Christian theology teaches the doctrine of prevenient grace, which briefly stated means this, that before a man can seek God, God must first have sought the man.”

“We pursue God because, and only because, He has first put an urge within us that spurs us to the pursuit. “No man can come to me,” said our Lord, “except the Father which hath sent me draw him,” and it is by this very prevenient drawing that God takes from us every vestige of credit for the act of coming. The impulse to pursue God originates with God, but the outworking of that impulse is our following hard after Him; and all the time we are pursuing Him we are already in His hand: “Thy right hand upholdeth me.”“

“The modern scientist has lost God amid the wonders of His world; we Christians are in real danger of losing God amid the wonders of His Word. … Religion, so far as it is genuine, is in essence the response of created personalities to the Creating Personality, God. “This is life eternal, that they might know thee, the only true God, and Jesus Christ, whom thou hast sent.””

“Being made in His image we have within us the capacity to know Him. In our sins we lack only the power.”

“That is the heavenly birth without which we cannot see the Kingdom of God. It is, however, not an end but an inception, for now begins the glorious pursuit, the heart’s happy exploration of the infinite riches of the Godhead. That is where we begin, I say, but where we stop no man has yet discovered, for there is in the awful and mysterious depths of the Triune God neither limit nor end.”

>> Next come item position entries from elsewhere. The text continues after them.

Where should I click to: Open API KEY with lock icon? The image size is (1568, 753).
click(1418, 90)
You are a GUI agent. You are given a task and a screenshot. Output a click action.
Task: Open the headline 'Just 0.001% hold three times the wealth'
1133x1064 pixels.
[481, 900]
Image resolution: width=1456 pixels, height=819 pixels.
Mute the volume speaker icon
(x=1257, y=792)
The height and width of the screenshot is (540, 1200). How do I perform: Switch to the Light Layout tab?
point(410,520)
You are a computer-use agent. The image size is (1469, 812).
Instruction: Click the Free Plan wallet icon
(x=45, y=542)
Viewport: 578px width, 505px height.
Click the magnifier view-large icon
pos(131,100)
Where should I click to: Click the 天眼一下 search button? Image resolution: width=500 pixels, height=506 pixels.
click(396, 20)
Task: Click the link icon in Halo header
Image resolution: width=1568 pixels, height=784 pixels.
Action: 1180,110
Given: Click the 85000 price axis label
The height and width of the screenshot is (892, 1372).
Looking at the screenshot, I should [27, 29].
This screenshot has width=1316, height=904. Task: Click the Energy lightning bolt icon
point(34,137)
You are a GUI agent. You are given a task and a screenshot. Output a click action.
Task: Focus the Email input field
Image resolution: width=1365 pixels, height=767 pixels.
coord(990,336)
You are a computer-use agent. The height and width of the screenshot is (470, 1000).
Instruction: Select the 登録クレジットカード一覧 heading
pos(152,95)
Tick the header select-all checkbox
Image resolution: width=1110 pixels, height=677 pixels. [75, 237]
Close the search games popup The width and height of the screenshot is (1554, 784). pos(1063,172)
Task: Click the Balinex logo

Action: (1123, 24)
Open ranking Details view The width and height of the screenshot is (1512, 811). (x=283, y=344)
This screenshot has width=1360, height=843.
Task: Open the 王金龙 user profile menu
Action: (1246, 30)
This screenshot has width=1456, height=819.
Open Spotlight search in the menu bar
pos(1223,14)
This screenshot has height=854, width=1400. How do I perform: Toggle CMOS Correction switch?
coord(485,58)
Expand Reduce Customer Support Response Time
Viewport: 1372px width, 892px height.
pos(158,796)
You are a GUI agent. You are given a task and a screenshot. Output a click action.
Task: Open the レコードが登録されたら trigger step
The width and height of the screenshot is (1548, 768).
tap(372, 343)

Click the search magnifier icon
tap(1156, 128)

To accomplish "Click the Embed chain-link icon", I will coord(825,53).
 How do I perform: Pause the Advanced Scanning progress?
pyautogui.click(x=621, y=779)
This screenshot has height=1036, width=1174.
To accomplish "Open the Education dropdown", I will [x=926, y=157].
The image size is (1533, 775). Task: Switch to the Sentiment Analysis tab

“To have found God and still to pursue Him is the soul’s paradox of love, scorned indeed by the too-easily-satisfied religionist, but justified in happy experience by the children of the burning heart. … Come near to the holy men and women of the past and you will soon feel the heat of their desire after God. They mourned for Him, they prayed and wrestled and sought for Him day and night, in season and out, and when they had found Him the finding was all the sweeter for the long seeking. Moses used the fact that he knew God as an argument for knowing Him better. “Now, therefore, I pray thee, if I have found grace in thy sight, show me now thy way, that I may know thee, that I may find grace in thy sight”; and from there he rose to make the daring request, “I beseech thee, show me thy glory.” … David’s life was a torrent of spiritual desire, and his psalms ring with the cry of the seeker and the glad shout of the finder. Paul confessed the mainspring of his life to be his burning desire after Christ. “That I may know Him,” was the goal of his heart, and to this he sacrificed everything. “Yea doubtless, and I count all things but loss for the excellency of the knowledge of Christ Jesus my Lord: for whom I have suffered the loss of all things, and do count them but refuse, that I may win Christ.””

"How tragic that we in this dark day have had our seeking done for us by our teachers. ...We have been snared in the coils of a spurious logic which insists that if we have found Him, we need no more seek Him."

“In the midst of this great chill there are some, I rejoice to acknowledge, who will not be content with shallow logic. They will admit the force of the argument, and then turn away with tears to hunt some lonely place and pray, “O God, show me thy glory.” They want to taste, to touch with their hearts, to see with their inner eyes the wonder that is God. I want deliberately to encourage this mighty longing after God. The lack of it has brought us to our present low estate.  … Complacency is a deadly foe of all spiritual growth. Acute desire must be present or there will be no manifestation of Christ to His people. He waits to be wanted.

“If we would find God amid all the religious externals we must first determine to find Him, and then proceed in the way of simplicity. Now as always God discovers Himself to “babes” and hides Himself in thick darkness from the wise and the prudent. We must simplify our approach to Him. We must strip down to essentials (and they will be found to be blessedly few). We must put away all effort to impress, and come with the guileless candor of childhood. If we do this, without doubt God will quickly respond.”

O God, I have tasted Thy goodness, and it has both satisfied me and made me thirsty for more.
I am painfully conscious of my need of further grace.
I am ashamed of my lack of desire.
O God, the Triune God, I want to want Thee; I long to be filled with longing; I thirst to be made more thirsty still.
Show me Thy glory, I pray Thee, that so I may know Thee indeed.
Begin in mercy a new work of love within me.
Say to my soul, “Rise up, my love, my fair one, and come away.”
Then give me grace to rise and follow Thee up from this misty lowland where I have wandered so long.